### THE TASK:
After locating the line that bears "The width and height of the screenshot is (1207, 809).", restate word for word that line and the rest of the listing to its final line, excluding all pictures.

### PROVIDED DATA:
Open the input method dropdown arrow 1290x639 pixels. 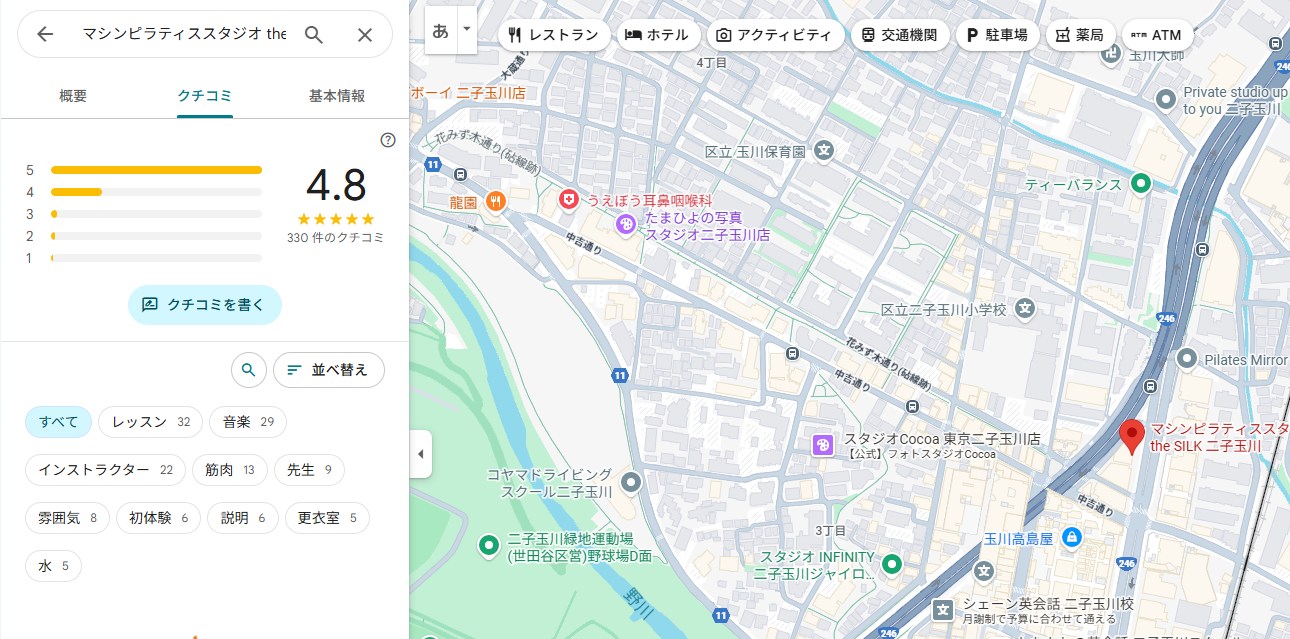click(x=467, y=28)
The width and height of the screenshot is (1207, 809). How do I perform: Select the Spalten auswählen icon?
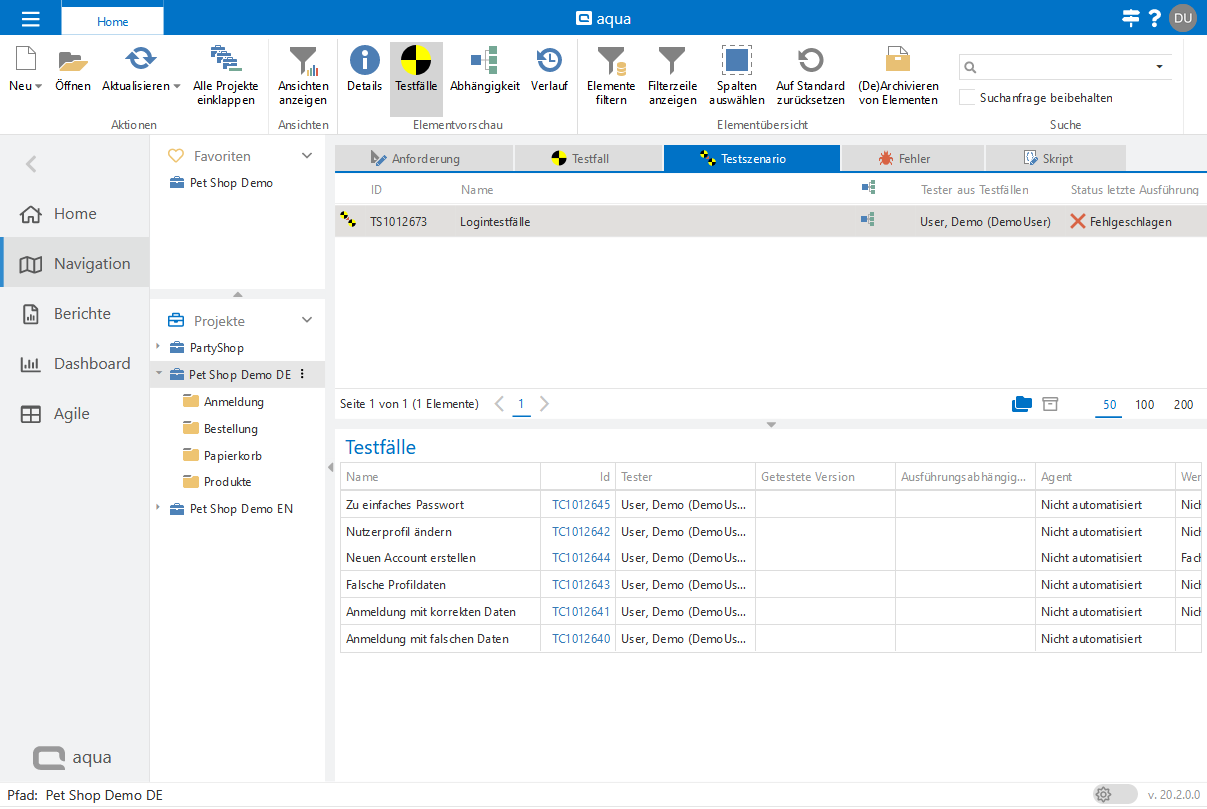click(x=737, y=62)
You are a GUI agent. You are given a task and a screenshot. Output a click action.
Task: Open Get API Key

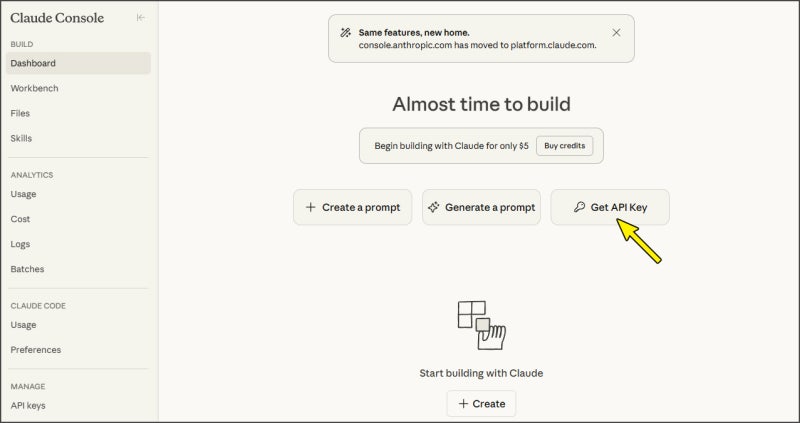(x=610, y=207)
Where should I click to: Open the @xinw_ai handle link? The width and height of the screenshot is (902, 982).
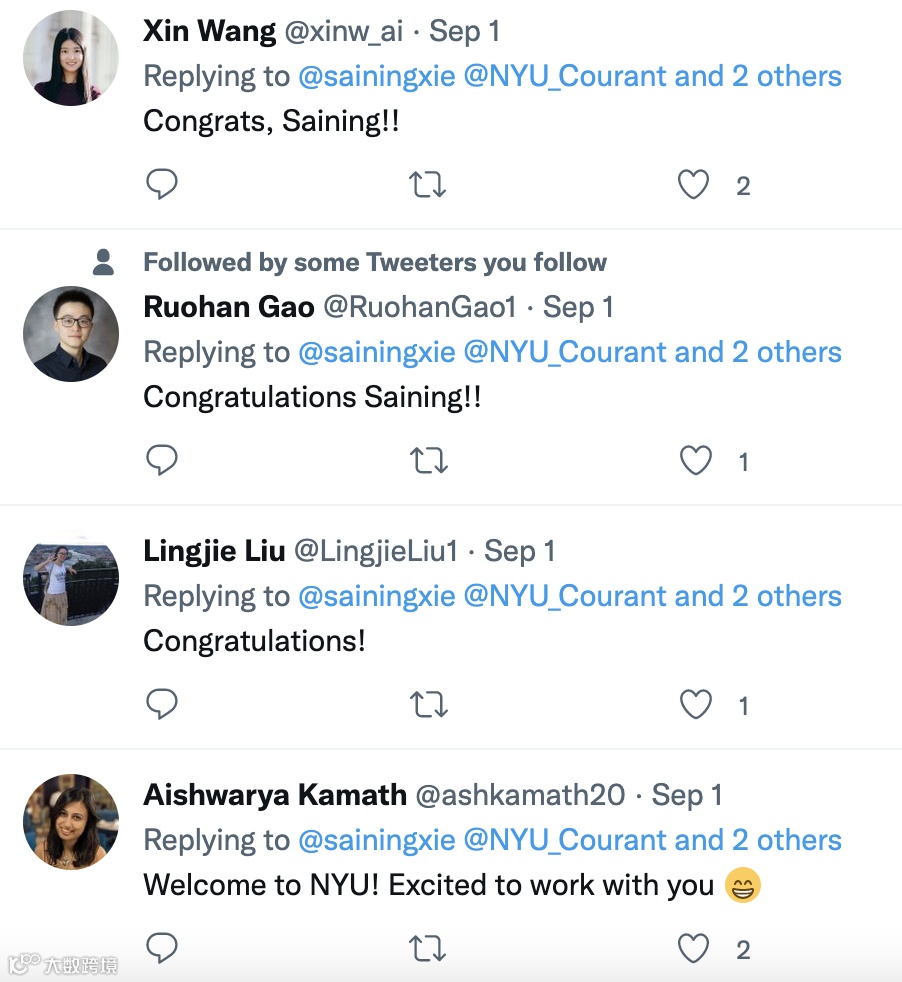344,31
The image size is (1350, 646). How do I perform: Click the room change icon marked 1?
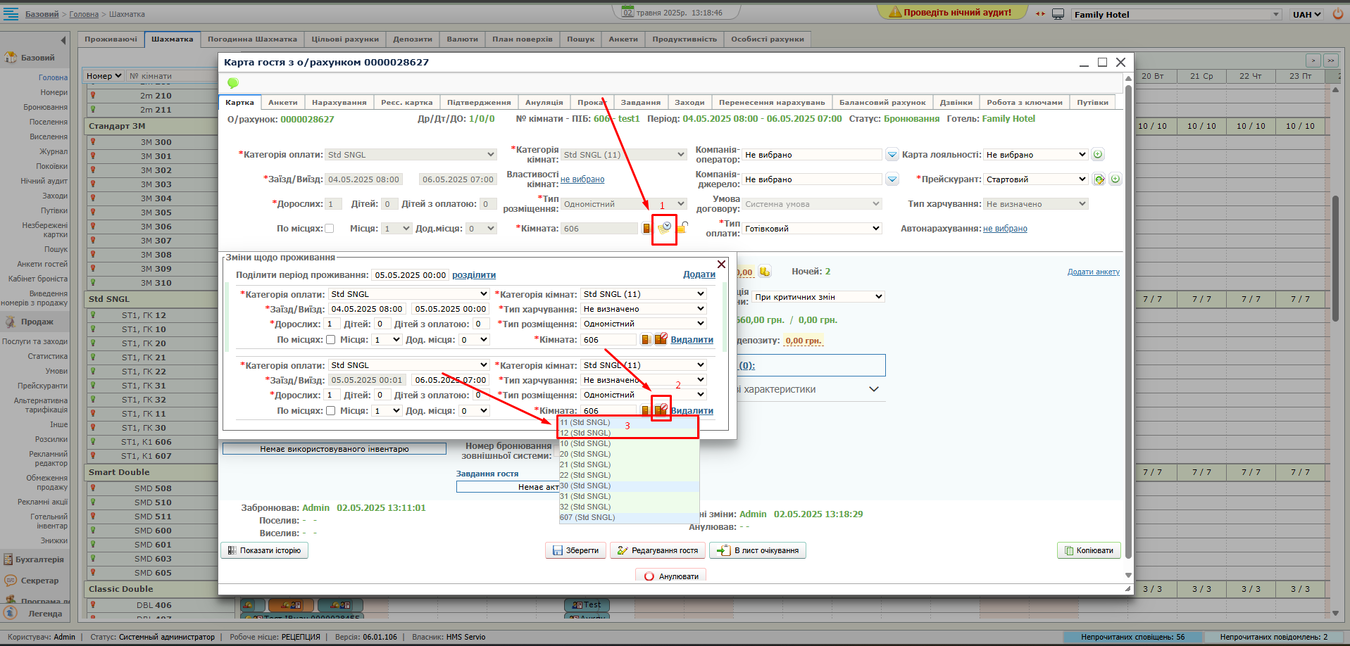click(x=664, y=228)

### ANSWER AREA:
The width and height of the screenshot is (1207, 809). How do I perform: Select the Spalten auswählen icon?
click(x=737, y=62)
You are a GUI agent. You are given a task and a screenshot. Output a click action.
Task: Open Get API Key

(x=610, y=207)
Where should I click to: Open the @xinw_ai handle link? The width and height of the screenshot is (902, 982).
344,31
The image size is (1350, 646). How do I perform: Click the room change icon marked 1?
click(x=664, y=228)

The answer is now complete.